(Pointing data for screenshots)
___

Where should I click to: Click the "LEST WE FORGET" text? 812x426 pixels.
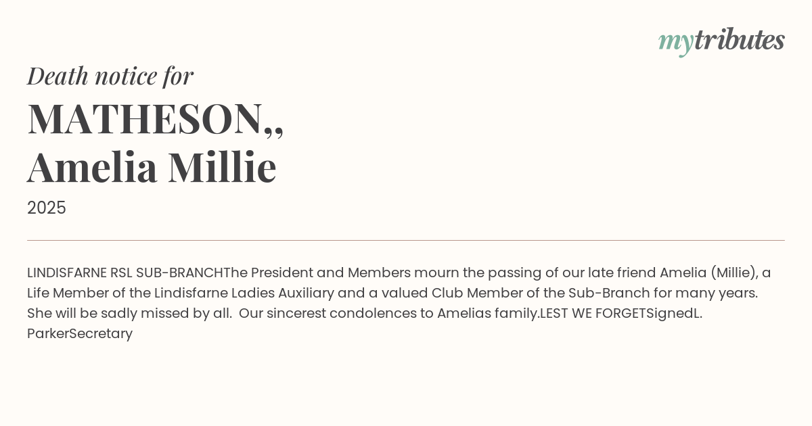[x=593, y=314]
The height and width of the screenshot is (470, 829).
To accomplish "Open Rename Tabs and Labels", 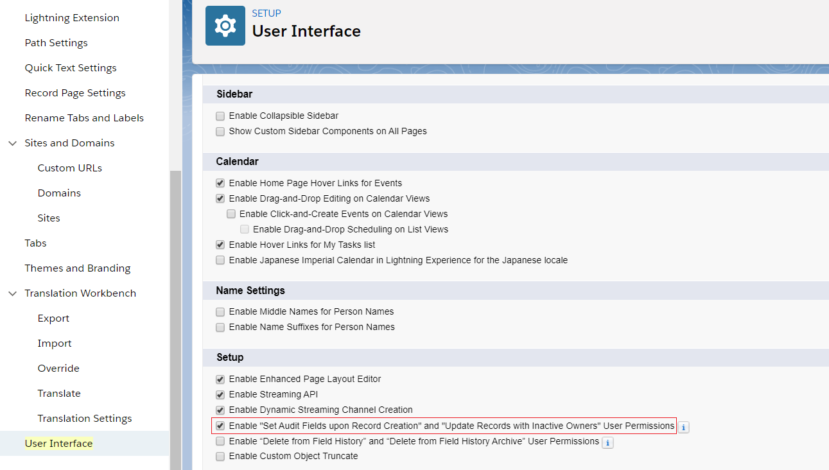I will [84, 118].
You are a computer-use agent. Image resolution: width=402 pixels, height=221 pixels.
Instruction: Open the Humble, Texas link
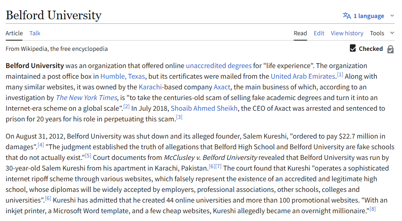(122, 76)
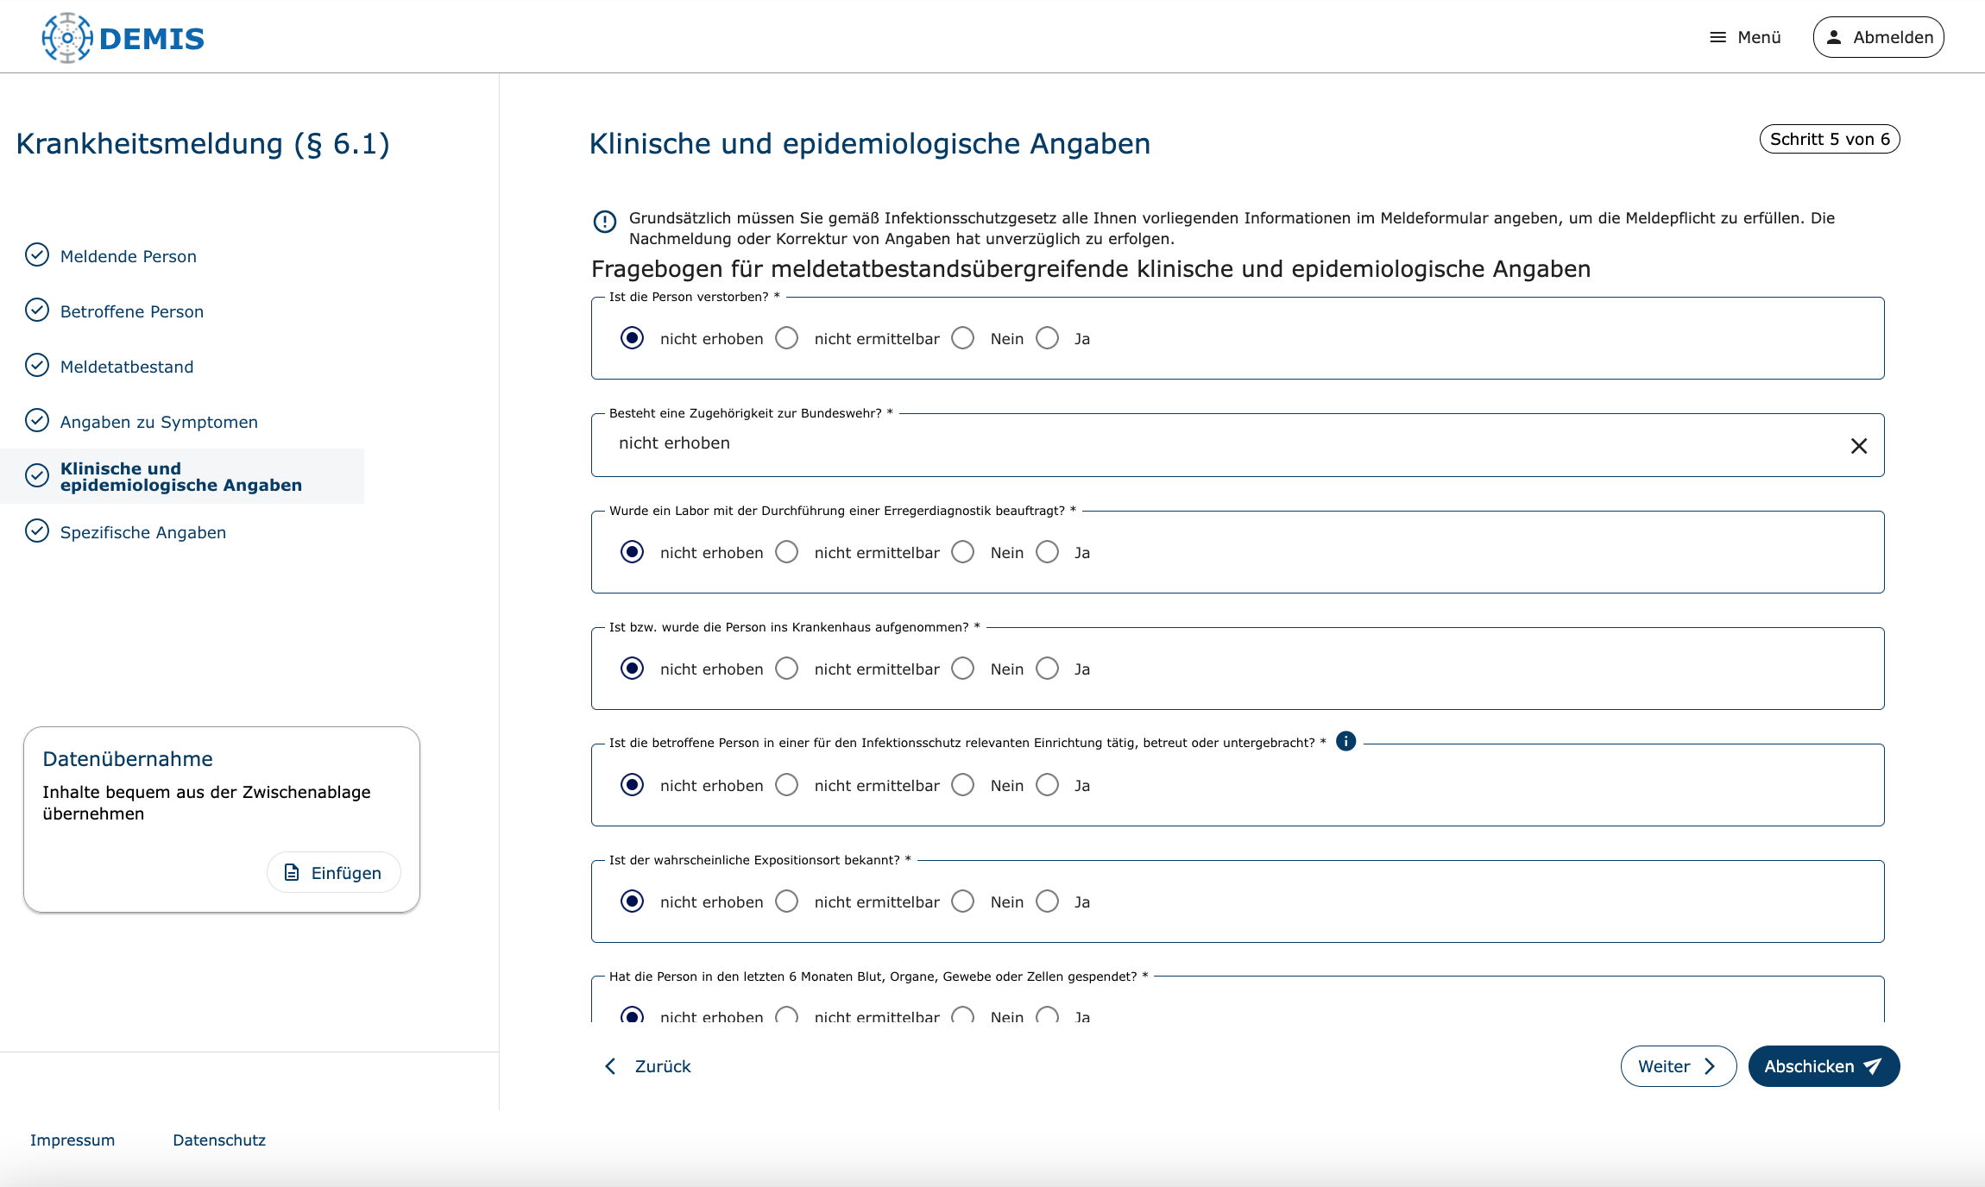This screenshot has height=1187, width=1985.
Task: Click the checkmark icon next to Meldetatbestand
Action: (x=37, y=366)
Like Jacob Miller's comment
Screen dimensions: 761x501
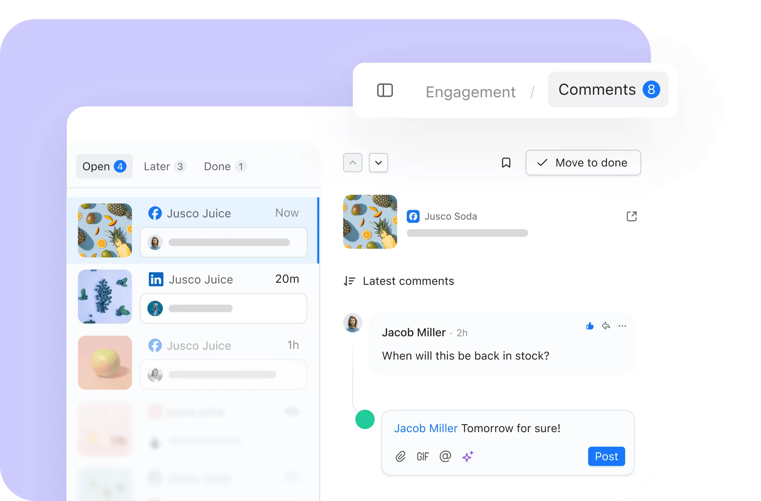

___

Which rows contain the string "Click", matching case exactly? Pull out each of those rows in full.

Where should I click to: Click the "LEST WE FORGET" text? 812x426 pixels.
Task: Click the checkmark icon next to Meldetatbestand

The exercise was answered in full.